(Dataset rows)
+ + + + +

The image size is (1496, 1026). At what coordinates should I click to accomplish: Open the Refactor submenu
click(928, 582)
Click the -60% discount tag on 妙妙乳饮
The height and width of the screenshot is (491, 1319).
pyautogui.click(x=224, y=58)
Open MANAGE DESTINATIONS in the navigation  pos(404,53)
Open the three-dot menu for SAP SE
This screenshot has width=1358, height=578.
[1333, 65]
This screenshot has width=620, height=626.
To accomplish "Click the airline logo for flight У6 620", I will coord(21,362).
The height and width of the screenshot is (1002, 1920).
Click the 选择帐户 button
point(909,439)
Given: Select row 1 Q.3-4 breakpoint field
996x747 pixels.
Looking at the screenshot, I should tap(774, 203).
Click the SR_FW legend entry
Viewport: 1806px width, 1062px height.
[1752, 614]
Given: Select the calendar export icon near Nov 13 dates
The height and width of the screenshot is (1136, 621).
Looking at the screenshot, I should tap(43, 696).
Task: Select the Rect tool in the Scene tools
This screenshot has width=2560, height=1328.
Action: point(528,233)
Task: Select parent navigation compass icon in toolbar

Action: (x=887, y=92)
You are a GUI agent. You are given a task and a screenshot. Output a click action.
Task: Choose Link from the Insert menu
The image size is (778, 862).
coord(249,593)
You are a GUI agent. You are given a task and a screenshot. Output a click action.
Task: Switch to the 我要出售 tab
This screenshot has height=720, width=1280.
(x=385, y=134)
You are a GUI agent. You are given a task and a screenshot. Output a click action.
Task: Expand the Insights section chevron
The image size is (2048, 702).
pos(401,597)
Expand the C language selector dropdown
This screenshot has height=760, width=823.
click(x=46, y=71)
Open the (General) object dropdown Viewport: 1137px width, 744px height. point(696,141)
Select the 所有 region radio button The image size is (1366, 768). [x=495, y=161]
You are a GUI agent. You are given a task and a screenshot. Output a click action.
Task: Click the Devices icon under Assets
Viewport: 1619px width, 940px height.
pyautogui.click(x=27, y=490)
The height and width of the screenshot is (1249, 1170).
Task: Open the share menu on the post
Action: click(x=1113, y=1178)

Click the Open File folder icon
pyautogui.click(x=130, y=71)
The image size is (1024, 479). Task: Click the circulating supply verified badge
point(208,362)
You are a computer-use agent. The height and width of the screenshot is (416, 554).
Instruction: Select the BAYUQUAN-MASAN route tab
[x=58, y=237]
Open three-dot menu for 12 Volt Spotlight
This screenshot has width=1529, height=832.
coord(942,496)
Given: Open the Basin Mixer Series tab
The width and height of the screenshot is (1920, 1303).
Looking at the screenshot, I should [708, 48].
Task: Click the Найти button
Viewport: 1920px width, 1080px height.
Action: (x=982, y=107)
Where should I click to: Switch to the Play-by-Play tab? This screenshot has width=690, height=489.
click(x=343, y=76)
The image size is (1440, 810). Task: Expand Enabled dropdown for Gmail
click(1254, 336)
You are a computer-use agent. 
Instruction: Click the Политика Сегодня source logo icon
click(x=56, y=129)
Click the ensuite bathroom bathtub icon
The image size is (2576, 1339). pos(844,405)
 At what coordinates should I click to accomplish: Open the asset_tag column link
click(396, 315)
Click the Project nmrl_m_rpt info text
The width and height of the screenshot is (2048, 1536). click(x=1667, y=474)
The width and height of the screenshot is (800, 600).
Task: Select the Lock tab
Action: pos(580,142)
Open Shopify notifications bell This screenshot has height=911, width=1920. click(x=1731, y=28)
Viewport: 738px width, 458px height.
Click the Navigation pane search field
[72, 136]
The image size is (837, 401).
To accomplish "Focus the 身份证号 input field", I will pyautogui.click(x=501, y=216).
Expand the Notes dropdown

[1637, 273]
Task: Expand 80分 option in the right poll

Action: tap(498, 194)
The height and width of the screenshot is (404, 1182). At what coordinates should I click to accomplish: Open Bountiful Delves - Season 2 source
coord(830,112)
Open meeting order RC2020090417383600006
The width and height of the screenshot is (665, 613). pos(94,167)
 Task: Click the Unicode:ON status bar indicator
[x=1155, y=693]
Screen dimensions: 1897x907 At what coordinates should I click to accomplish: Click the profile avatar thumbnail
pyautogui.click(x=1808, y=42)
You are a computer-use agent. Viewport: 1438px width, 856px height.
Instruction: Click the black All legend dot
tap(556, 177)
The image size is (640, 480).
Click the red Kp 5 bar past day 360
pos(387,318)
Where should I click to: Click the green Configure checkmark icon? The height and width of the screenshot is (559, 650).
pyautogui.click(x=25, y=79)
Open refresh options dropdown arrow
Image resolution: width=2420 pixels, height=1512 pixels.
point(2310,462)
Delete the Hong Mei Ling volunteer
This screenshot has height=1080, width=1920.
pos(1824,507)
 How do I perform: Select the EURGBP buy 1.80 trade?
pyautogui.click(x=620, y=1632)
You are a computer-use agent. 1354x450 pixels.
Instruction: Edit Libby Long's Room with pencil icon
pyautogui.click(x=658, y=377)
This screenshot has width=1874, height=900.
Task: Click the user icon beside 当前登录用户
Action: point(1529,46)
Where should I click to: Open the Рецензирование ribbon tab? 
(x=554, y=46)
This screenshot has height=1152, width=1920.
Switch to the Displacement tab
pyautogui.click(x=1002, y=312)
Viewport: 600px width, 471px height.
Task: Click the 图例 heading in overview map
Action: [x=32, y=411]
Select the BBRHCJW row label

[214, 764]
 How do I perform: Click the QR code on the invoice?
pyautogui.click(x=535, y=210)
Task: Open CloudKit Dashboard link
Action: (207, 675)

+ + + + +

### WORK TO COMPLETE:
Starting at the line containing "Where should I click to: Open" and ending at the end of the material, reproduce those lines with "Displacement" replaced by "Rotation" and nothing else altered.

### WORKED ANSWER:
Where should I click to: Open the Рецензирование ribbon tab? 
(x=554, y=46)
This screenshot has height=1152, width=1920.
Switch to the Rotation tab
pyautogui.click(x=1002, y=312)
Viewport: 600px width, 471px height.
Task: Click the 图例 heading in overview map
Action: [x=32, y=411]
Select the BBRHCJW row label

[214, 764]
 How do I perform: Click the QR code on the invoice?
pyautogui.click(x=535, y=210)
Task: Open CloudKit Dashboard link
Action: (207, 675)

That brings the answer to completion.